TBA (15W111)

Intestinal ganglioneurofibromatosis – Be flexible & arm your radiologist


B Layard, R Skelly, P Lynch


Antrim Area Hospital


This case highlights the challenges in the diagnosis of a rare condition when it mimics a more common one.


A 28 year old male had multiple hospital admissions over a 2 year period with intermittent abdominal pain, weight loss and vomiting. His bowel frequency was normal. On each admission, blood work was unremarkable. Initial investigations including CT abdomen, small bowel series and MRI enteroclysis demonstrated thick-walled oedematous small bowel segments with other areas appearing strictured. Gastroscopy and colonoscopy with biopsies were unremarkable. Faecal calprotectin was elevated. It was considered the findings were consistent with a diagnosis of small bowel Crohn's disease especially as oral corticosteroid appeared to ease his abdominal pain with symptoms recurring on dose reduction. On this basis, he was considered for azathioprine therapy.

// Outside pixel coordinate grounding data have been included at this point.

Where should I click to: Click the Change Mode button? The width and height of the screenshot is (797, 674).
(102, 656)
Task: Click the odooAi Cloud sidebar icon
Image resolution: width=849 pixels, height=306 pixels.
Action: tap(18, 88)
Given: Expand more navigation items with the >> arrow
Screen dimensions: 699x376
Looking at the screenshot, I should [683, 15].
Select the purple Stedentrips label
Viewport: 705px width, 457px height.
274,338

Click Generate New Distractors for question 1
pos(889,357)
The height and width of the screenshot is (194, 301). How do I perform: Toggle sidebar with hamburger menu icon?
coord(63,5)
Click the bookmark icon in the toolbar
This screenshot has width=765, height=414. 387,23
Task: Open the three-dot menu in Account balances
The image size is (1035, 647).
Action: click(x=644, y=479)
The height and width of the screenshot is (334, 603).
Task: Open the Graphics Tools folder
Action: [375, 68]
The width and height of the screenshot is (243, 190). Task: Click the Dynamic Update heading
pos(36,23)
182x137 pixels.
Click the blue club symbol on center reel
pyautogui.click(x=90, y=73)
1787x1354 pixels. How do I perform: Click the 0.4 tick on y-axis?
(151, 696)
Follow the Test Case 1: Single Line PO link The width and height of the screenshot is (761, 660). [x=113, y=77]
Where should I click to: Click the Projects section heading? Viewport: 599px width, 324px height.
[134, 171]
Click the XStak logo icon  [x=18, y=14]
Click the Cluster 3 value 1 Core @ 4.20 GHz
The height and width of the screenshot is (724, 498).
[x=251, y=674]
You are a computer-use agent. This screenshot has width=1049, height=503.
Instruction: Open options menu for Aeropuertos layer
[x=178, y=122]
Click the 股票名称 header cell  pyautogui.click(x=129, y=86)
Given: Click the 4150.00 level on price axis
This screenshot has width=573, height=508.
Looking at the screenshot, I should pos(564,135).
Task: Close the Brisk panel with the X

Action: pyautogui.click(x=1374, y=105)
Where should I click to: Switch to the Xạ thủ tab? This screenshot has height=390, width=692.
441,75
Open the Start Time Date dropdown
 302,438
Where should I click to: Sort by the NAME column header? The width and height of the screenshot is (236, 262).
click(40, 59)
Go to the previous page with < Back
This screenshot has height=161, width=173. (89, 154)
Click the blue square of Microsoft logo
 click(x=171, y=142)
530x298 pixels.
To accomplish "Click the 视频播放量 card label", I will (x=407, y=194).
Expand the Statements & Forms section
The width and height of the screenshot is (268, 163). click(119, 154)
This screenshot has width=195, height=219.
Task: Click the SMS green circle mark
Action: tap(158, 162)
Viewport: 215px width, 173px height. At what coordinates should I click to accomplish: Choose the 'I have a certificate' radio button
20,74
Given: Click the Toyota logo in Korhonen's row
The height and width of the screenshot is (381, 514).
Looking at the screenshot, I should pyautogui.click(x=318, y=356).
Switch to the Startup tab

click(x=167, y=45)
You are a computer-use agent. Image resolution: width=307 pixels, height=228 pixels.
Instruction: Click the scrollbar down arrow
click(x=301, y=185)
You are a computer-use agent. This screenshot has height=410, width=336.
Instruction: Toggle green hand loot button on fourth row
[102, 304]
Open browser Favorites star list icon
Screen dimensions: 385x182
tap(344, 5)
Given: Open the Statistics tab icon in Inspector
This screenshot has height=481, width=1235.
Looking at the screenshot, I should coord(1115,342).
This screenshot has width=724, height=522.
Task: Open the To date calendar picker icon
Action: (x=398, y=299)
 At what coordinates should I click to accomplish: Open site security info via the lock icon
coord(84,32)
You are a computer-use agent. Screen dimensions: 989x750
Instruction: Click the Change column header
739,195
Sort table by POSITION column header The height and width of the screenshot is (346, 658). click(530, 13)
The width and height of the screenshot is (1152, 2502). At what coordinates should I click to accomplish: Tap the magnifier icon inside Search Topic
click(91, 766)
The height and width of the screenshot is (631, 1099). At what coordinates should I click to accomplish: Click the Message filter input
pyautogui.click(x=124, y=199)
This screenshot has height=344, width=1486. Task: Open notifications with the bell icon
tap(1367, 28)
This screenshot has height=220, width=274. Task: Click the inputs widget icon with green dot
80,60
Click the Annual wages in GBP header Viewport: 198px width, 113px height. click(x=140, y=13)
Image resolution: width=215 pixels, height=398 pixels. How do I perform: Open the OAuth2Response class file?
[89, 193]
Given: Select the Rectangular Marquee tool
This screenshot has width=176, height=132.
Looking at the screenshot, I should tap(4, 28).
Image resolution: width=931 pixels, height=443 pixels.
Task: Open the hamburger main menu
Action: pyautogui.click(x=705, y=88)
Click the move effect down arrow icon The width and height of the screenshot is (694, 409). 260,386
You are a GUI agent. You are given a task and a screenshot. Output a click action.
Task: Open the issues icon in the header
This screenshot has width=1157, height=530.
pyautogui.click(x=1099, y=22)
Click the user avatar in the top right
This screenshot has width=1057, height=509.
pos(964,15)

Prior to commencement of azathioprine the patient was re-admitted with increasing abdominal pain under a different clinical team who noted he had cutaneous features of neurofibromatosis (NF) type-1 supported by a documented family history of NF type-1. It was therefore postulated that the patient actually had intestinal NF and not Crohn’s. He underwent a further CT of abdomen that demonstrated similar features to previous however with the knowledge of NF type-1, the CT imaging was now more in keeping with intestinal NF than Crohn’s disease. With this it was agreed to proceed with elective laparotomy and small bowel resection. Surgery revealed a dilated 80cm segment of distal small bowel which was resected. He had an uneventful post-operative recovery. Pathology confirmed features of diffuse intestinal ganglioneuromatosis in keeping with the clinical diagnosis of NF type-1. He has remained well at subsequent follow up with no further symptoms.


Ganglioneuromatosis occurring in the gastrointestinal tract is rare. It has been described in both multiple endocrine neoplasia (MEN) type-2B and, less commonly, NF type-1. There are only 2 reported cases of small bowel ganglioneurofibromatosis in NF type- 1. Presenting features include acute intestinal obstruction, abdominal pain and intestinal motility disorders. It can be suspected radiologically, however due to its rarity and lack of recognition, may be undiagnosed.


This case demonstrates the importance of clinical examination and the revision of a diagnosis when necessary with provision of a thorough clinical history for the radiologist to assist in image interpretation. This would expedite the diagnosis and as a consequence lead to a better patient outcome.